02-15-2008, 11:47 AM
I will look into the "Hot Pants", herbs. Yes, that's what I thought it said until I read it a second time. As I said, I ordered the Northrup book & will take a look at her website for the other article.
Thank you all for you honesty and for validating my feelings on this issue. I know this is NOT in my head and for some reason no one is talking about it in the books I've read. Maybe I've gotten the wrong books? They all sound like if the desire is not there that there's something else wrong with the relationship and that's not the case. anyway, thank you all.
02-15-2008, 08:21 PM
I just wanted to be another one who chimes in and tells you that you're not abnormal. I'm only 32, but have been in medically-induced menopause to treat my endometriosis. Noooooo sex drive. The drug i've been on is approved to chemically castrate sex offenders! Eek! For me, because of this drug, the lack of sex drive was caused by a lack of estrogen.
I'm fortunate enough to have the most understanding DBF in the world. It's been really hard on me mentally, though, because it made me feel like there was something "wrong" with our relationship. A lot of talking about it helped.
Maybe, while you're looking for a drug that will help you, your DH would be willing to do some reading so he could better understand what you're going through?
02-16-2008, 04:25 PM
I lost my ovaries nearly 3 years ago and can agree about the libido problem.

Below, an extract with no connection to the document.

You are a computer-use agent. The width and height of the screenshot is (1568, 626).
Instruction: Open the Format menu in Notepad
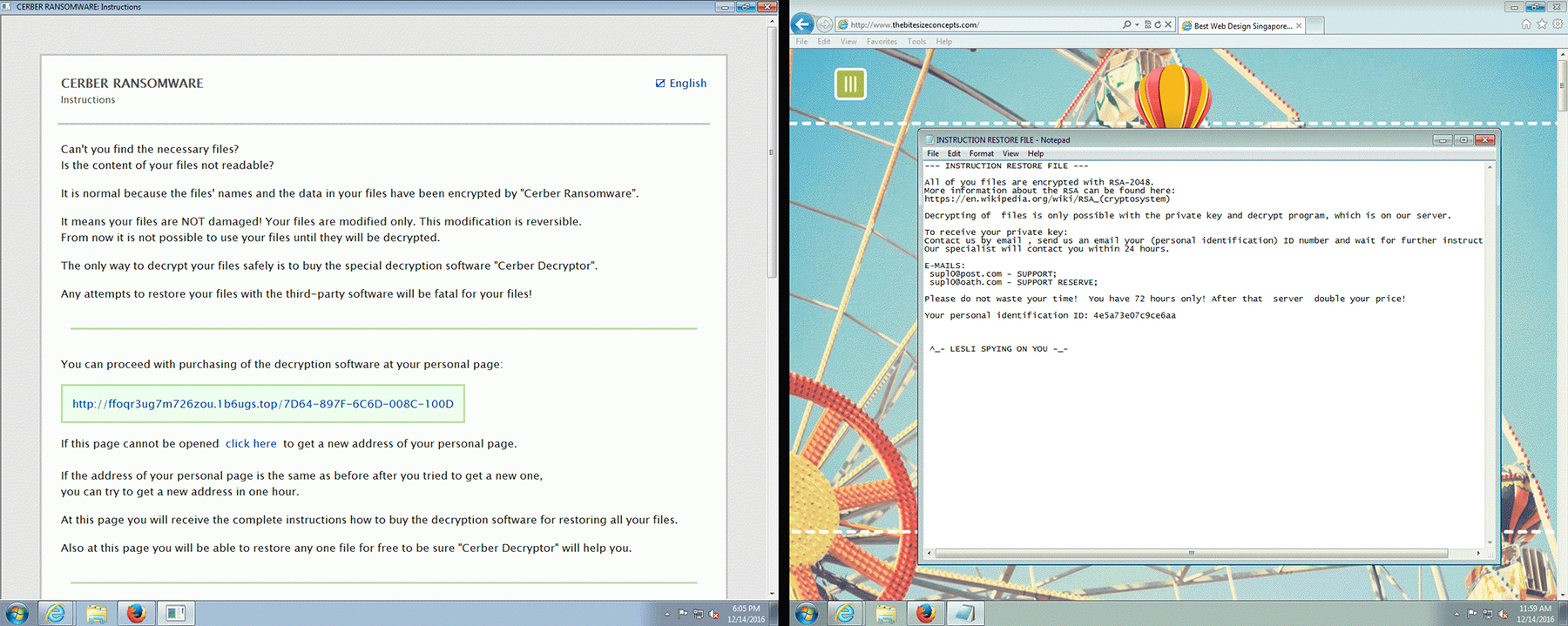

There's been a mountain of stress in our lives since then as well so I'm not sure that it hasn't also been a factor. But I've recently realized that a lack of libido doesn't necessarily mean you can't enjoy sex. The problem seems to be that I'm never in the mood, but if I would just stop saying "not tonight" all the time I've found I can still enjoy sex and orgasm, it just takes a bit longer to get worked up. For a long time I thought lack of libido meant an inability to enjoy sex.

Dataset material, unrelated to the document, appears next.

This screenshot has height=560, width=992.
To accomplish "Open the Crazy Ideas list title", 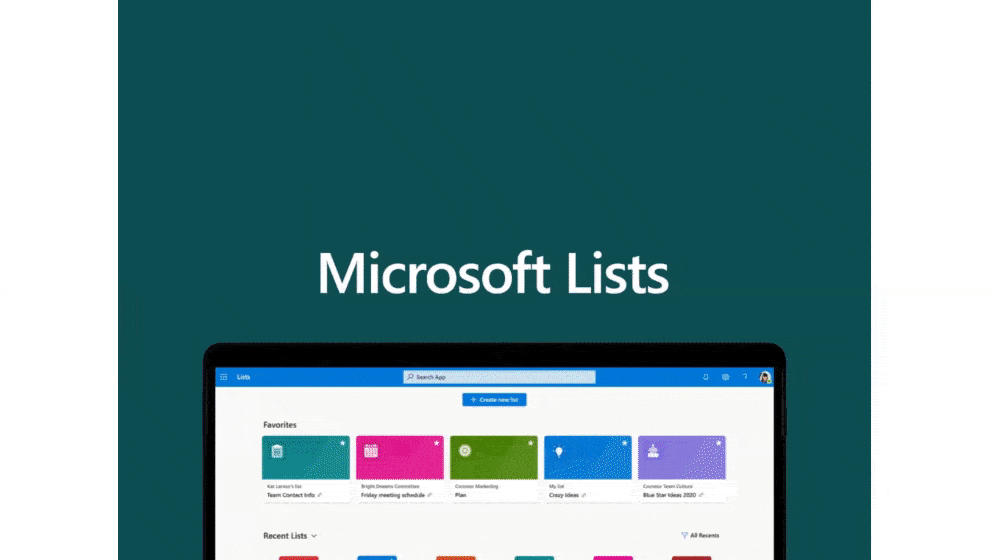I will (x=564, y=495).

My dear MIL and I were enjoying some girl talk a few years ago which she was only about 84, and somehow I managed to ask her if she and my FIL still have sex, and she said, god bless her, that he still tries sometimes and that's okay with her, but she just didn't like him getting her all worked up and then not finishing! So my impression was, she could take it or leave it, meaning libido was gone, but she still had no problem getting aroused and reaching orgasm.